1. A method for characterizing a computer system parameter by analyzing a target electromagnetic signal radiating from the computer system, the method comprising:
monitoring the target electromagnetic signal using a conductor in an interface of the computer system; and
analyzing the target electromagnetic signal to characterize the computer system parameter.
2. The method of claim 1, wherein the interface includes a universal serial bus (USB).
3. The method of claim 1, wherein prior to monitoring the target electromagnetic signal, the method further comprises:
monitoring a reference electromagnetic signal radiating from the computer system;
generating a reference electromagnetic-signal fingerprint from the reference electromagnetic signal; and
building a pattern-recognition model based on the reference electromagnetic-signal fingerprint.
4. The method of claim 3, wherein the pattern-recognition model includes a nonlinear, nonparametric regression model.
5. The method of claim 3, wherein analyzing the target electromagnetic signal includes:
generating a target electromagnetic-signal fingerprint from the target electromagnetic signal;
feeding the target electromagnetic-signal fingerprint into the pattern-recognition model;
producing an estimated electromagnetic-signal fingerprint using the pattern-recognition model; and
comparing the target electromagnetic-signal fingerprint to the estimated electromagnetic fingerprint to characterize the computer system parameter.
6. The method of claim 5, wherein generating the reference electromagnetic-signal fingerprint includes:
generating a frequency-domain representation of the reference electromagnetic signal;
selecting a set of frequencies from the frequency-domain representation of the reference electromagnetic signal; and
forming the reference electromagnetic-signal fingerprint using the set of frequencies.
7. The method of claim 6, wherein selecting the set of frequencies includes:
dividing the frequency-domain representation of the reference electromagnetic signal into a plurality of frequencies;
constructing a reference electromagnetic-signal amplitude-time series for each of the plurality of frequencies based on the reference electromagnetic signal collected over a predetermined time period;
computing cross-correlations between pairs of reference electromagnetic-signal amplitude-time series associated with pairs of the plurality of frequencies;
computing an average correlation coefficient for each of the plurality of frequencies; and
selecting the set of frequencies based on the average correlation coefficients.
8. The method of claim 7, wherein building the pattern-recognition model based on the reference electromagnetic-signal fingerprint includes:
training the pattern-recognition model using the reference electromagnetic-signal amplitude-time series associated with the set of frequencies as inputs to the pattern-recognition model.

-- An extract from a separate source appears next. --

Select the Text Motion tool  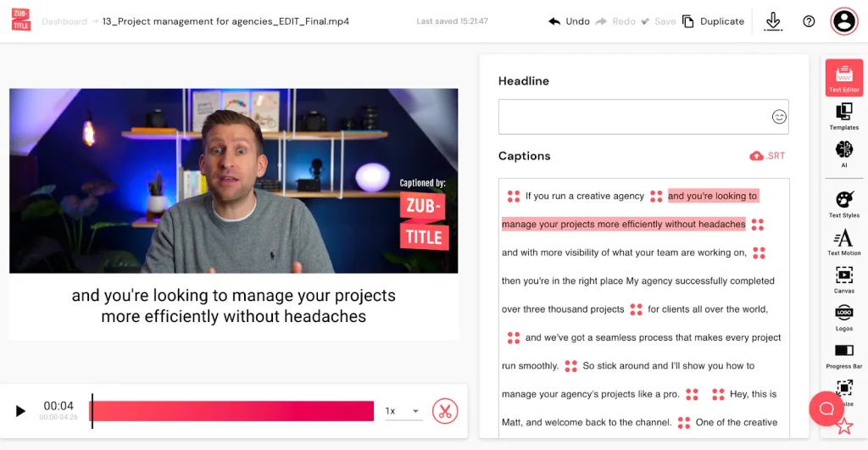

9. The method of claim 6, wherein generating the target electromagnetic-signal fingerprint includes:
transforming the target electromagnetic signal to a frequency-domain representation;
for each frequency in the set of frequencies, generating a target electromagnetic-signal amplitude-time series based on the frequency-domain representation of the target electromagnetic signal collected over time; and
forming the target electromagnetic-signal fingerprint using the target electromagnetic-signal amplitude-time series associated with the set of frequencies.
10. The method of claim 9, wherein comparing the target electromagnetic-signal fingerprint to the estimated electromagnetic fingerprint includes:
for each frequency in the set of frequencies,
computing a residual signal between a corresponding monitored electromagnetic-signal amplitude-time series in the target electromagnetic-signal fingerprint and a corresponding estimated electromagnetic-signal amplitude-time series in the estimated electromagnetic-signal fingerprint; and
detecting anomalies in the residual signal by using sequential detection, wherein the anomalies indicate a deviation of the monitored electromagnetic-signal amplitude-time series from the estimated electromagnetic-signal amplitude-time series.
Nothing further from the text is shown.